BASF picked up Canadian registration for Priaxor
Date:11-26-2012
The Canadian crop protection arm of German chemical firm BASF has picked up registration for Priaxor DS, which it said will be the first Canadian fungicide containing its new active ingredient Xemium — BASF’s trade name for fluxapyroxad, part of the carboxamide family (Group 7).
Priaxor, which contains the new ingredient in suspension at 250 grams per litre, also contains 250 g/L of pyraclostrobin, the strobilurin (Group 11) active found in products such as BASF’s Headline.
"It’s not often that a fungicide with this kind of mobility comes to market," Jason Leitch, BASF Canada’s brand manager for fungicides, said in a release. "Priaxor DS acts quickly to protect against such key pulse crop diseases as mycosphaerella blight in peas and anthracnose in lentils. But it’s the ongoing activity that makes it so unique."
Priaxor, the company said, uses its combined modes of action to bind itself to the leaf surface for "immediate contact activity," followed by "ongoing systemic activity to redistribute throughout the plant for continuous disease protection — even on areas of the plant that were missed during spraying."
Priaxor DS’s label covers it for control of ascochyta blight in lentils and chickpeas, anthracnose in lentils and powdery mildew and mycosphaerella blight in field peas. The product is also registered for suppression of white mold in all three crops.

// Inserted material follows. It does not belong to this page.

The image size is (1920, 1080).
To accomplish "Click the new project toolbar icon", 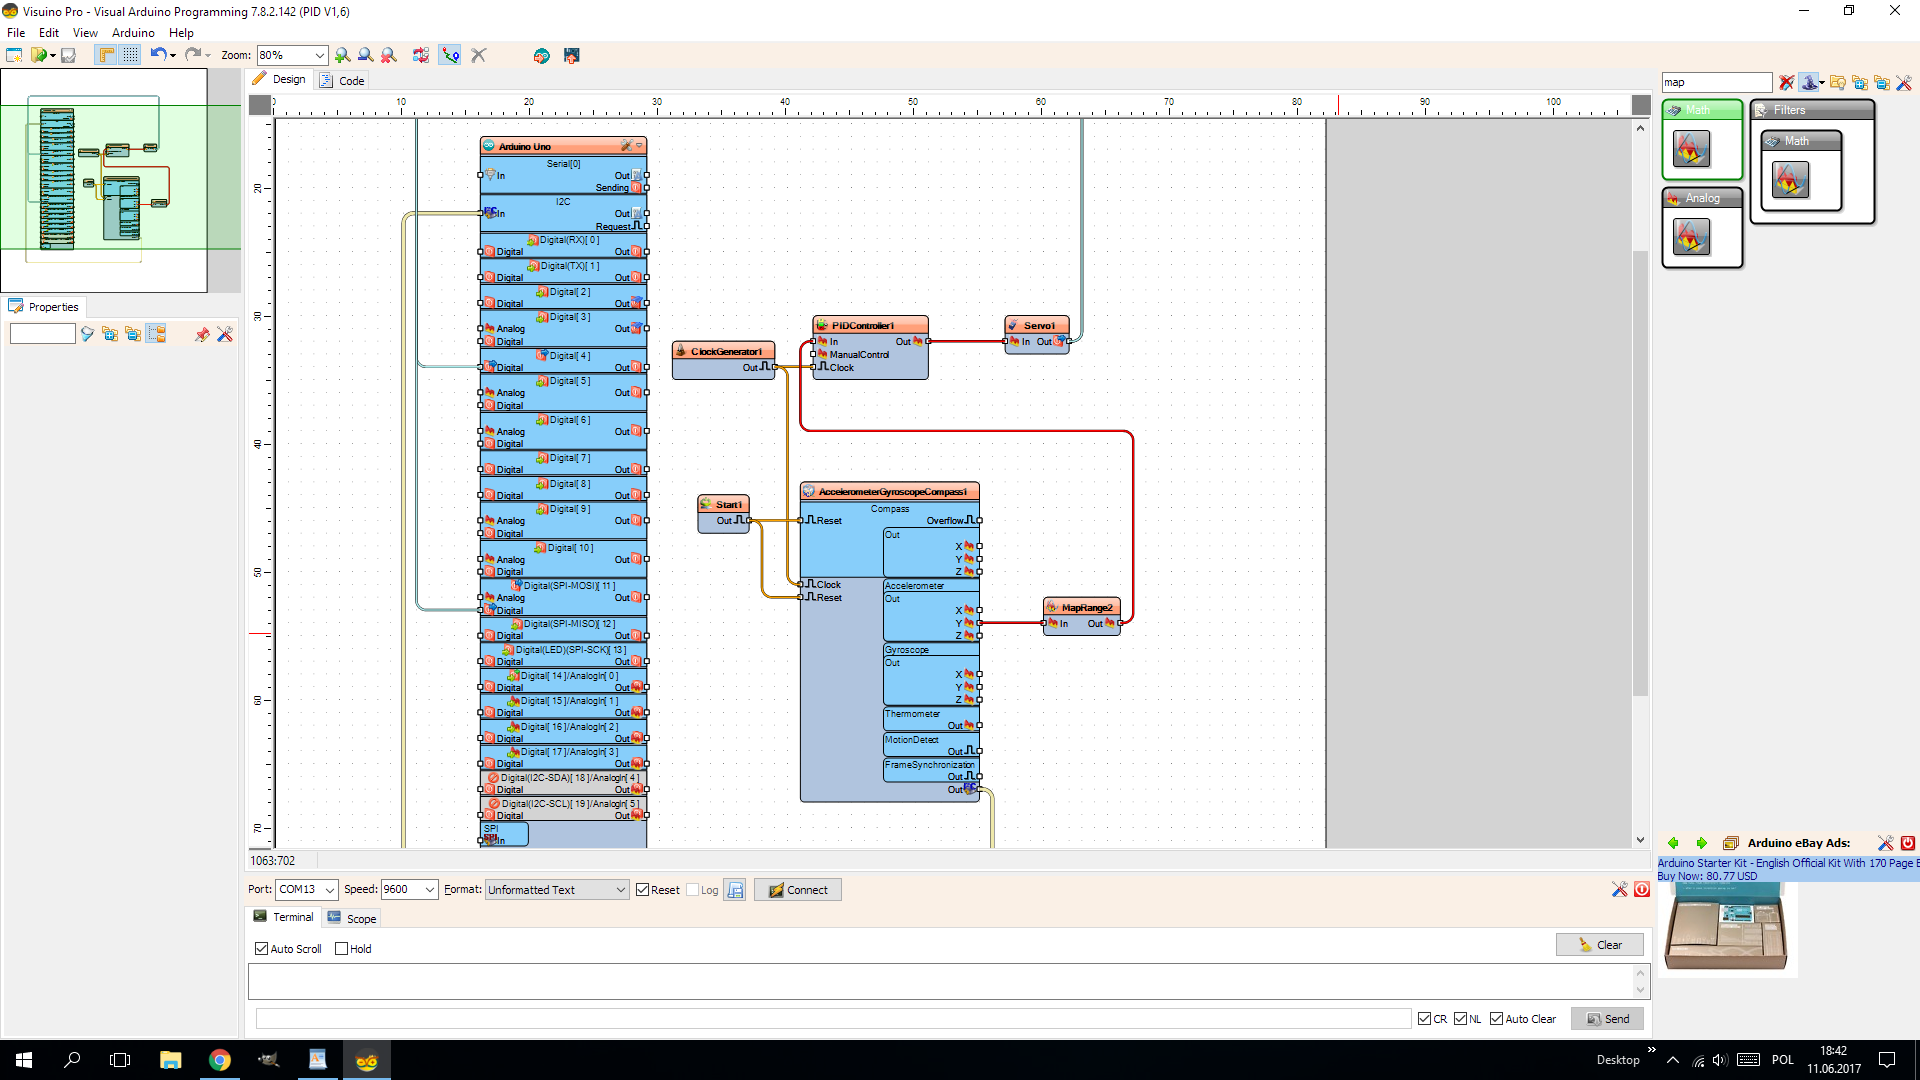I will 14,55.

The actives "work together through multiple stages of fungal growth to inhibit spore germination, mycelial growth and sporulation," BASF Canada said on its website. Priaxor will also be rainfast within an hour after application, the company said.
Combining the two actives is also expected to help growers manage chemical resistance among affected diseases, the company said.
BASF on Wednesday hailed Priaxor as the "first of several fungicides in the BASF pipeline that will feature the new Xemium active ingredient."
The company in 2010 submitted registration dossiers for Xemium to ag chemical regulatory agencies worldwide, billing it as a "next-generation" carboxamide. The company announced in August that it had picked up Canadian registration for Xemium on a list of row crops and horticultural crops.
More new fungicide products containing Xemium will be "phased in," BASF said, as it moves to address global maximum residue limits (MRLs) on other crops.
Growers in some nations are also already cleared to use Xemium against certain diseases in various fruit and vegetable crops as well as field crops such as wheat, barley and oil rapeseed.